**Exercise aim:**
Revise these lines so that "antenna icon" becomes "signal icon", with nothing else changed. Leave the pictures out of your answer.

--- Records for the task ---

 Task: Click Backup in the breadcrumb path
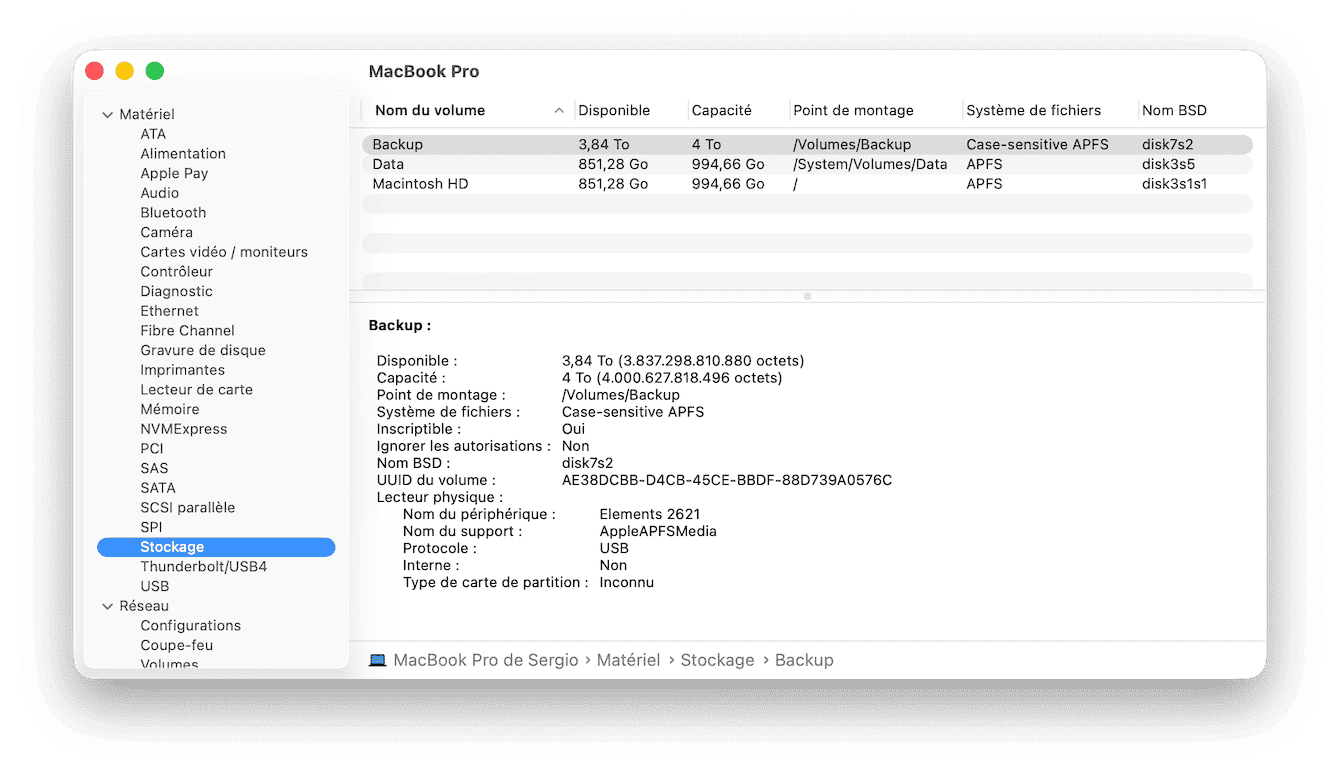tap(804, 660)
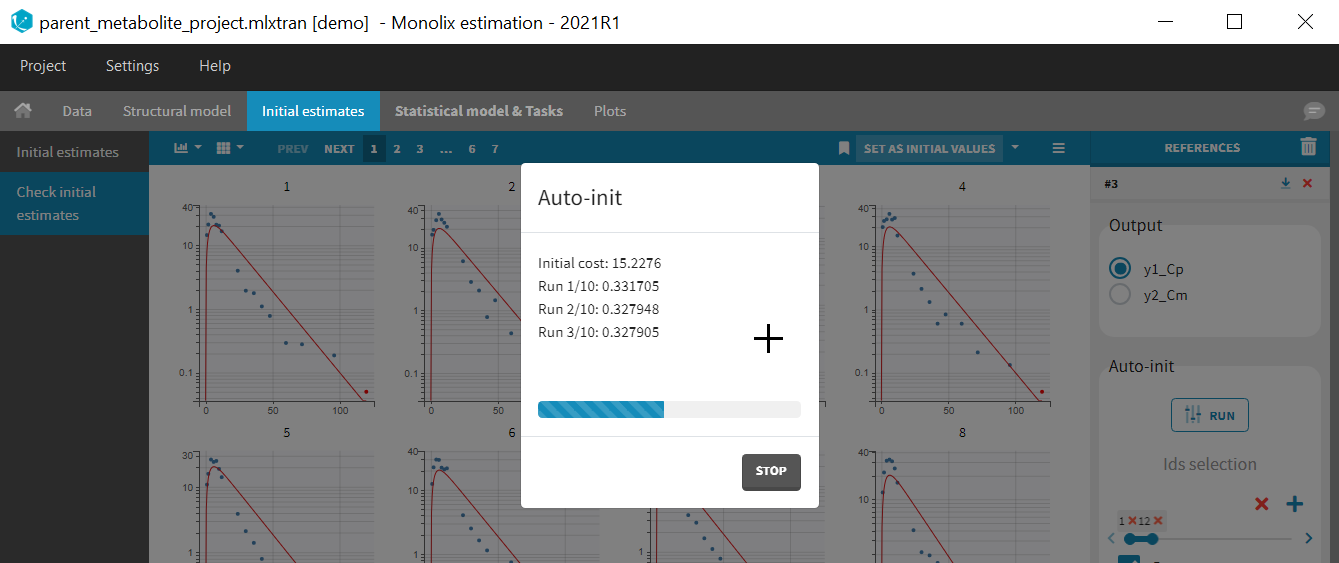
Task: Click the red X under Ids selection
Action: 1261,504
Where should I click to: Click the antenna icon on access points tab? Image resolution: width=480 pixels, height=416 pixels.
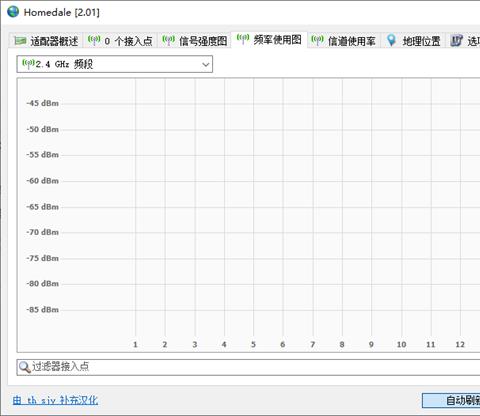pos(94,40)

---

**Right answer:**
 Task: Click Backup in the breadcrumb path
tap(804, 660)
Task: Click the red X under Ids selection
Action: 1261,504
Where should I click to: Click the signal icon on access points tab? Image resolution: width=480 pixels, height=416 pixels.
pos(94,40)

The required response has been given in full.